Problem description
Once you have read the entries below, give them all again without any difference.

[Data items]
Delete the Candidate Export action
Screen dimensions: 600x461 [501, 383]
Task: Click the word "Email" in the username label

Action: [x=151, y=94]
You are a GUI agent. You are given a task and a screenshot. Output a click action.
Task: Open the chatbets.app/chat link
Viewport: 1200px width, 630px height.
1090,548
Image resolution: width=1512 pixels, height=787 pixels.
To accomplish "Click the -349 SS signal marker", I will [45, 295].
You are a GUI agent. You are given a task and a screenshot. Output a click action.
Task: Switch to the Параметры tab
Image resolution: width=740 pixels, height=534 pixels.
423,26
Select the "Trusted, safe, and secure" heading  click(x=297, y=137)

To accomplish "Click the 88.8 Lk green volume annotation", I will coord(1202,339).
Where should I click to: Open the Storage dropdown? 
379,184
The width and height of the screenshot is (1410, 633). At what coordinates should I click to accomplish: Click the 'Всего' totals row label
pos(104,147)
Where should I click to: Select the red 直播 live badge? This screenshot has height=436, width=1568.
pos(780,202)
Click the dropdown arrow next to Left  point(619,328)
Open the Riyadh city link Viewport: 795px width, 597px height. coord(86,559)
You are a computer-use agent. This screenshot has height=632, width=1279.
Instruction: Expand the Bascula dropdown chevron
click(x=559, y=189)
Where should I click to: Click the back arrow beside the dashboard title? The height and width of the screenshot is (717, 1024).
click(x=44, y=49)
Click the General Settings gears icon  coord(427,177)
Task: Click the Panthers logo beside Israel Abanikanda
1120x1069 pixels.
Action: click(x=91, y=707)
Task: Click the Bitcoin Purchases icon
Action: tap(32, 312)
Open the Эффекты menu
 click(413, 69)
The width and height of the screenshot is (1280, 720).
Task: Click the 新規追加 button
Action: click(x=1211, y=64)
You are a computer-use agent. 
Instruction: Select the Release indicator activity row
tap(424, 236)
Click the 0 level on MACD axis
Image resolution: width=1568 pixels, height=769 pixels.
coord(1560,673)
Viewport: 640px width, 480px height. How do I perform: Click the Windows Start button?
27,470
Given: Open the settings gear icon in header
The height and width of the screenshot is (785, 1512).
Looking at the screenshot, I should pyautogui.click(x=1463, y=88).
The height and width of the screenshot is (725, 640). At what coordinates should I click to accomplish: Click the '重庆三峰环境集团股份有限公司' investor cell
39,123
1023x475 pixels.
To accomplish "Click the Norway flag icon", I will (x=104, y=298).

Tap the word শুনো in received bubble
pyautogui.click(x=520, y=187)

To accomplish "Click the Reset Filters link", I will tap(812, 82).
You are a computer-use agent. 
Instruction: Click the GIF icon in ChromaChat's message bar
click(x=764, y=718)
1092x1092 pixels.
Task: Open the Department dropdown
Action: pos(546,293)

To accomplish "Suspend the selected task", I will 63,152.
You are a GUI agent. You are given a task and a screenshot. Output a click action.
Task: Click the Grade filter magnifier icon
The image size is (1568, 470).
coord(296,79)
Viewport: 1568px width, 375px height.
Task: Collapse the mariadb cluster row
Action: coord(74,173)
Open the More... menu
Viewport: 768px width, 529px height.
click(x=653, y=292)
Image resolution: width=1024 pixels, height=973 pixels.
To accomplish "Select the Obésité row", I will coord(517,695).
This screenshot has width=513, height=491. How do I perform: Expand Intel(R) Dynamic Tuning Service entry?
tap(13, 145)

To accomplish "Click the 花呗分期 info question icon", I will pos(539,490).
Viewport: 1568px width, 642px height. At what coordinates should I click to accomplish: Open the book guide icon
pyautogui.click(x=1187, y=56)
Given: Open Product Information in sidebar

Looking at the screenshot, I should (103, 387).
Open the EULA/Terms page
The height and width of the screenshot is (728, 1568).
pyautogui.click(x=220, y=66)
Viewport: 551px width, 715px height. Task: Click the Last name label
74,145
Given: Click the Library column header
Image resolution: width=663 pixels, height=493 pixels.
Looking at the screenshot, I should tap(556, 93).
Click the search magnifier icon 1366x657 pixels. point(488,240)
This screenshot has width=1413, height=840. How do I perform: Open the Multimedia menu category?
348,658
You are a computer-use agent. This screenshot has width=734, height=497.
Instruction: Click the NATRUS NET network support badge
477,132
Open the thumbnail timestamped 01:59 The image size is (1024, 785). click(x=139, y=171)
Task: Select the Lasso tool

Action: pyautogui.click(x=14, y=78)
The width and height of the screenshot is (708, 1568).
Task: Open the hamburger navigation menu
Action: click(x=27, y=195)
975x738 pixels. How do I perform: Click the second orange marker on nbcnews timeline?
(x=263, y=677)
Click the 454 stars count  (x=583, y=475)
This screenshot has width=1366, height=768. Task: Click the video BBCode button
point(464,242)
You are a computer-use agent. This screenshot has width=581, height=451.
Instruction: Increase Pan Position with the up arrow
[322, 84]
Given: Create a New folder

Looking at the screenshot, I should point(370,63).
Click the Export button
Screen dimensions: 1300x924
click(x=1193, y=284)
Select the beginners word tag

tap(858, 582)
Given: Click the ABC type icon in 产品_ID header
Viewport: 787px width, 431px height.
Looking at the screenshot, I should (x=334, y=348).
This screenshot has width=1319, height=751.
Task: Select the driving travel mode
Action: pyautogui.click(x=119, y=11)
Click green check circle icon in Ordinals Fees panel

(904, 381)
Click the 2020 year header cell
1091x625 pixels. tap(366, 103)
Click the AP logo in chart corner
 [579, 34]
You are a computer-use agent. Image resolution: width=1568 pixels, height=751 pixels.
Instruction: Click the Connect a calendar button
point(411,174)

Response
Delete the Candidate Export action
Screen dimensions: 600x461 [501, 383]
Task: Click the word "Email" in the username label

Action: [x=151, y=94]
You are a GUI agent. You are given a task and a screenshot. Output a click action.
Task: Open the chatbets.app/chat link
Viewport: 1200px width, 630px height.
1090,548
Image resolution: width=1512 pixels, height=787 pixels.
To accomplish "Click the -349 SS signal marker", I will [45, 295].
You are a GUI agent. You are given a task and a screenshot. Output a click action.
Task: Switch to the Параметры tab
Image resolution: width=740 pixels, height=534 pixels.
423,26
Select the "Trusted, safe, and secure" heading  click(x=297, y=137)

To accomplish "Click the 88.8 Lk green volume annotation", I will coord(1202,339).
Where should I click to: Open the Storage dropdown? 
379,184
The width and height of the screenshot is (1410, 633). At what coordinates should I click to accomplish: Click the 'Всего' totals row label
pos(104,147)
Where should I click to: Select the red 直播 live badge? This screenshot has height=436, width=1568.
pos(780,202)
Click the dropdown arrow next to Left  point(619,328)
Open the Riyadh city link Viewport: 795px width, 597px height. coord(86,559)
You are a computer-use agent. This screenshot has height=632, width=1279.
Instruction: Expand the Bascula dropdown chevron
click(x=559, y=189)
Where should I click to: Click the back arrow beside the dashboard title? The height and width of the screenshot is (717, 1024).
click(x=44, y=49)
Click the General Settings gears icon  coord(427,177)
Task: Click the Panthers logo beside Israel Abanikanda
1120x1069 pixels.
Action: click(x=91, y=707)
Task: Click the Bitcoin Purchases icon
Action: tap(32, 312)
Open the Эффекты menu
 click(413, 69)
The width and height of the screenshot is (1280, 720).
Task: Click the 新規追加 button
Action: click(x=1211, y=64)
You are a computer-use agent. 
Instruction: Select the Release indicator activity row
tap(424, 236)
Click the 0 level on MACD axis
Image resolution: width=1568 pixels, height=769 pixels.
coord(1560,673)
Viewport: 640px width, 480px height. How do I perform: Click the Windows Start button?
27,470
Given: Open the settings gear icon in header
The height and width of the screenshot is (785, 1512).
Looking at the screenshot, I should pyautogui.click(x=1463, y=88).
The height and width of the screenshot is (725, 640). At what coordinates should I click to accomplish: Click the '重庆三峰环境集团股份有限公司' investor cell
39,123
1023x475 pixels.
To accomplish "Click the Norway flag icon", I will (x=104, y=298).

Tap the word শুনো in received bubble
pyautogui.click(x=520, y=187)

To accomplish "Click the Reset Filters link", I will tap(812, 82).
You are a computer-use agent. 
Instruction: Click the GIF icon in ChromaChat's message bar
click(x=764, y=718)
1092x1092 pixels.
Task: Open the Department dropdown
Action: pos(546,293)

To accomplish "Suspend the selected task", I will 63,152.
You are a GUI agent. You are given a task and a screenshot. Output a click action.
Task: Click the Grade filter magnifier icon
The image size is (1568, 470).
coord(296,79)
Viewport: 1568px width, 375px height.
Task: Collapse the mariadb cluster row
Action: coord(74,173)
Open the More... menu
Viewport: 768px width, 529px height.
click(x=653, y=292)
Image resolution: width=1024 pixels, height=973 pixels.
To accomplish "Select the Obésité row", I will coord(517,695).
This screenshot has width=513, height=491. How do I perform: Expand Intel(R) Dynamic Tuning Service entry?
tap(13, 145)

To accomplish "Click the 花呗分期 info question icon", I will pos(539,490).
Viewport: 1568px width, 642px height. At what coordinates should I click to accomplish: Open the book guide icon
pyautogui.click(x=1187, y=56)
Given: Open Product Information in sidebar

Looking at the screenshot, I should (103, 387).
Open the EULA/Terms page
The height and width of the screenshot is (728, 1568).
pyautogui.click(x=220, y=66)
Viewport: 551px width, 715px height. Task: Click the Last name label
74,145
Given: Click the Library column header
Image resolution: width=663 pixels, height=493 pixels.
Looking at the screenshot, I should tap(556, 93).
Click the search magnifier icon 1366x657 pixels. point(488,240)
This screenshot has width=1413, height=840. How do I perform: Open the Multimedia menu category?
348,658
You are a computer-use agent. This screenshot has width=734, height=497.
Instruction: Click the NATRUS NET network support badge
477,132
Open the thumbnail timestamped 01:59 The image size is (1024, 785). click(x=139, y=171)
Task: Select the Lasso tool

Action: pyautogui.click(x=14, y=78)
The width and height of the screenshot is (708, 1568).
Task: Open the hamburger navigation menu
Action: click(x=27, y=195)
975x738 pixels. How do I perform: Click the second orange marker on nbcnews timeline?
(x=263, y=677)
Click the 454 stars count  (x=583, y=475)
This screenshot has width=1366, height=768. Task: Click the video BBCode button
point(464,242)
You are a computer-use agent. This screenshot has width=581, height=451.
Instruction: Increase Pan Position with the up arrow
[322, 84]
Given: Create a New folder

Looking at the screenshot, I should point(370,63).
Click the Export button
Screen dimensions: 1300x924
click(x=1193, y=284)
Select the beginners word tag

tap(858, 582)
Given: Click the ABC type icon in 产品_ID header
Viewport: 787px width, 431px height.
Looking at the screenshot, I should (x=334, y=348).
This screenshot has width=1319, height=751.
Task: Select the driving travel mode
Action: pyautogui.click(x=119, y=11)
Click green check circle icon in Ordinals Fees panel

(904, 381)
Click the 2020 year header cell
1091x625 pixels. tap(366, 103)
Click the AP logo in chart corner
 [579, 34]
You are a computer-use agent. Image resolution: width=1568 pixels, height=751 pixels.
Instruction: Click the Connect a calendar button
point(411,174)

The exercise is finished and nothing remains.